If you're wondering what 10-bit video is, then you probably don't need the algorithm. It's interesting though to some.

Wikipedia tells us that BT.601 defines Y'C_{B}C_{R} as the following :

K_{B} = 0.114

K_{R} = 0.299

it also tells us that :

Y' = 16 + (65.481 * R' + 128.553 * G' + 24.996 * B')

C_{B} = 128 + (-37.797 * R' - 74.203 * G' + 112 * B')

C_{R} = 128 + (112.0 * R' - 93.786 * G' - 128.214 * B')

The conversion here is from RGB to 8-bit Y'C_{B}C_{R} which is in this case based on floating point and obviously insufficient for our needs. See, in a 4:2:2 video system, you're given 30-bits per video sample. This is based on a 10-bit Y, a 10-bit C_{B} and a 10-bit C_{R} value. Since two pixels side by side share a common C_{B}C_{R} value, we should instead say that when processed and filtered, a 4:2:2 video system uses 40-bits for two pixels. That would mean 20-bits precision (maximum) per single pixel sample. By reducing the sample size to 8-bits per color channel sample, that reduces the precision to 16-bits which is cheeky.

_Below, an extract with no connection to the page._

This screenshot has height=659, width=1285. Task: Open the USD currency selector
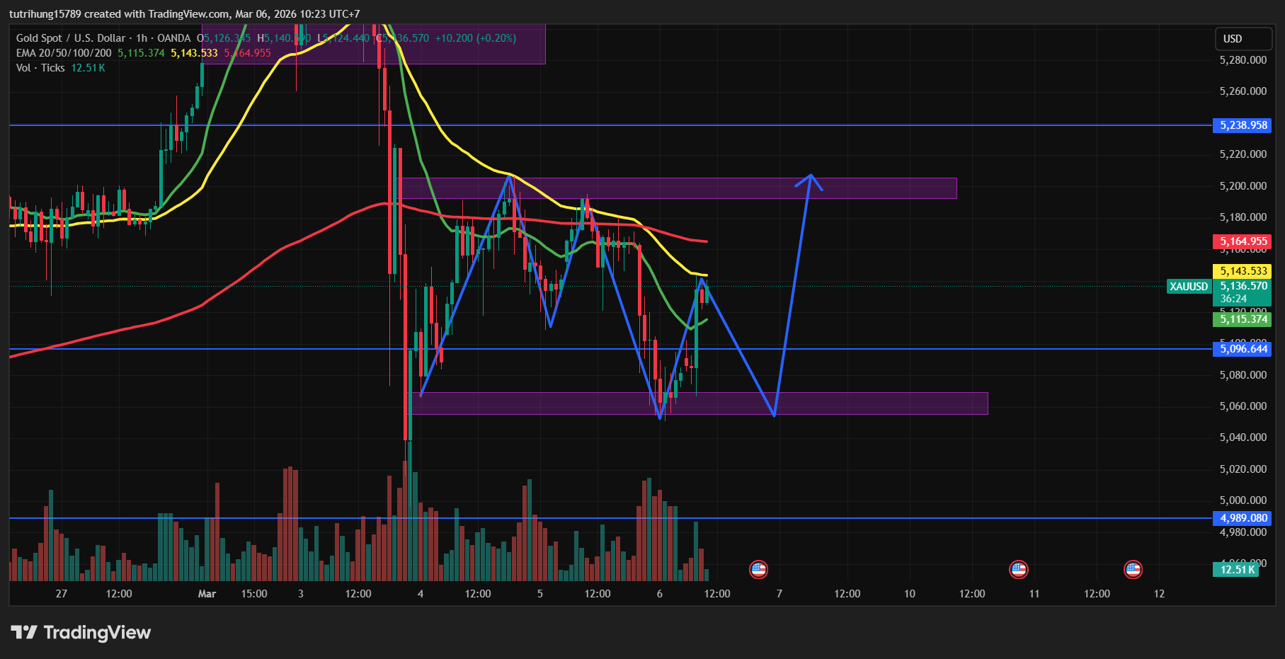[1233, 39]

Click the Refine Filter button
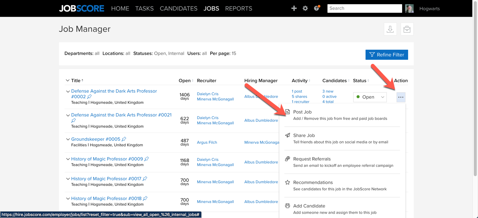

We want to keep as much color data as possible. The formula provides by Wikipedia uses a floating point system for making the calculations. In the case of this item, the input values are from 0 to 1. Now, don't get me wrong. Floating point is great, but it's slow as heck, hard to vectorize and can't be handled using table lookups. We'll take the formula and do two different things to it :

- Convert it to output 10-bit values
- Convert it to be integer based instead of floating point.

- Start with

y = 16 + (65.481 * r + 128.553 * g + 24.996 * b)

Cb = 128 + (-37.797 * r -74.203 * g + 112.0 * b)

Cr = 128 + (112.0 * r - 93.786 * g - 18.214 * b)

- Multiply r,g,b by 256 and scale to 0-1023 instead of 0-255

y = 64 + ((261.924 * r + 514.212 * g + 99.984 * b) / 256.0)

Cb = 512 + ((-151.188 * r - 296.812 * g + 448.0 * b) / 256.0)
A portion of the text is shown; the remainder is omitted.